L’industriel François Pinault, ami intime du couple Chirac qui a fait part de son « infinie tristesse », est passé une vingtaine de minutes au dernier domicile parisien de Jacques Chirac, au 4 rue de Tournon près du Sénat, a constaté l’AFP.
Une minute de silence a été observée à l’Assemblée nationale, ainsi qu’au Sénat, où le décès a été annoncé en séance. « Jacques Chirac fait désormais partie de l’Histoire de France », un pays « à son image: fougueuse, complexe, parfois traversée de contradictions, toujours animée d’une inlassable passion républicaine » a estimé le président de l’Assemblée nationale, Richard Ferrand.
L’ancien premier ministre Edouard Balladur a appris « avec émotion » son décès « après tant d’années de souffrance », tandis que le patron du Modem François Bayrou saluait son « attachement à l’unité des Français et aux valeurs républicaines ».
La présidente du Rassemblement national Marine Le Pen a salué le président « capable de s’opposer à la folie de la guerre en Irak » tandis que son père Jean-Marie, battu par M. Chirac au second tour de la présidentielle en 2002, estimait que « mort, même l’ennemi a droit au respect ».
Le président du Conseil constitutionnel Laurent Fabius a rendu hommage à un homme qui n’a « cessé d’être épris de la République et de la servir ».
« Paris est en deuil », a assuré Anne Hidalgo, maire de la capitale dirigée pendant 18 ans par Jacques Chirac. Le patron de Générations, Benoît Hamon, a rappelé « le discours du Vel d’Hiv en 1995, le Non à la guerre en Irak en 2003 et son rejet viscéral de l’extrême droite ».
L’ex-chef de l’Etat était l’un des grands fauves de la droite française dont la longévité, entre succès brillants et échecs cuisants, a démontré une exceptionnelle capacité de rebond.
Celui qui n’apparaissait plus en public depuis plusieurs années fut président de la République pendant douze ans (1995-2007), deux fois Premier ministre, trois fois maire de Paris, créateur et chef de parti et ministre à répétition.
Ses mandats élyséens resteront marqués par son « non » à la deuxième guerre d’Irak, la fin de la conscription militaire, la reconnaissance de la responsabilité de l’Etat français dans les crimes nazis, le passage au quinquennat, le cri d’alarme (« notre maison brûle ») face à la dégradation de l’environnement, une première victoire importante sur l’absurde mortalité routière.

--------------------------------------------------

TÂCHES À RÉALISER -
- a) Recopiez à l'identique le passage de l'extrait sur Jacques Chirac, de « L’industriel François Pinault, ami » à « nationale, Richard Ferrand. ».
- b) Résumez en deux phrases l'extrait consacré au décès de Jacques Chirac.
- c) D'après l'extrait sur Jacques Chirac, à quelle adresse se trouvait son dernier domicile parisien ?

LES DONNÉES -

--------------------------------------------------

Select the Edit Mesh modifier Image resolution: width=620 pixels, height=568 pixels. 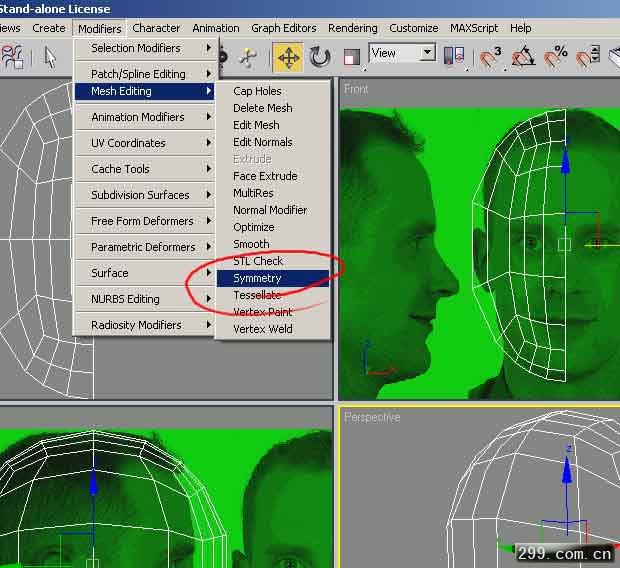(256, 125)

--------------------------------------------------

RÉPONSES ATTENDUES -
- a)
L’industriel François Pinault, ami intime du couple Chirac qui a fait part de son « infinie tristesse », est passé une vingtaine de minutes au dernier domicile parisien de Jacques Chirac, au 4 rue de Tournon près du Sénat, a constaté l’AFP.
Une minute de silence a été observée à l’Assemblée nationale, ainsi qu’au Sénat, où le décès a été annoncé en séance. « Jacques Chirac fait désormais partie de l’Histoire de France », un pays « à son image: fougueuse, complexe, parfois traversée de contradictions, toujours animée d’une inlassable passion républicaine » a estimé le président de l’Assemblée nationale, Richard Ferrand.

- b) Après le décès de Jacques Chirac, une minute de silence a été observée à l'Assemblée nationale et au Sénat, et de nombreuses personnalités politiques, parmi lesquelles Richard Ferrand, Marine Le Pen et Anne Hidalgo, lui ont rendu hommage. Président de la République de 1995 à 2007, il a marqué ses mandats notamment par son « non » à la deuxième guerre d'Irak, la fin de la conscription militaire et le passage au quinquennat.

- c) Au 4 rue de Tournon, près du Sénat.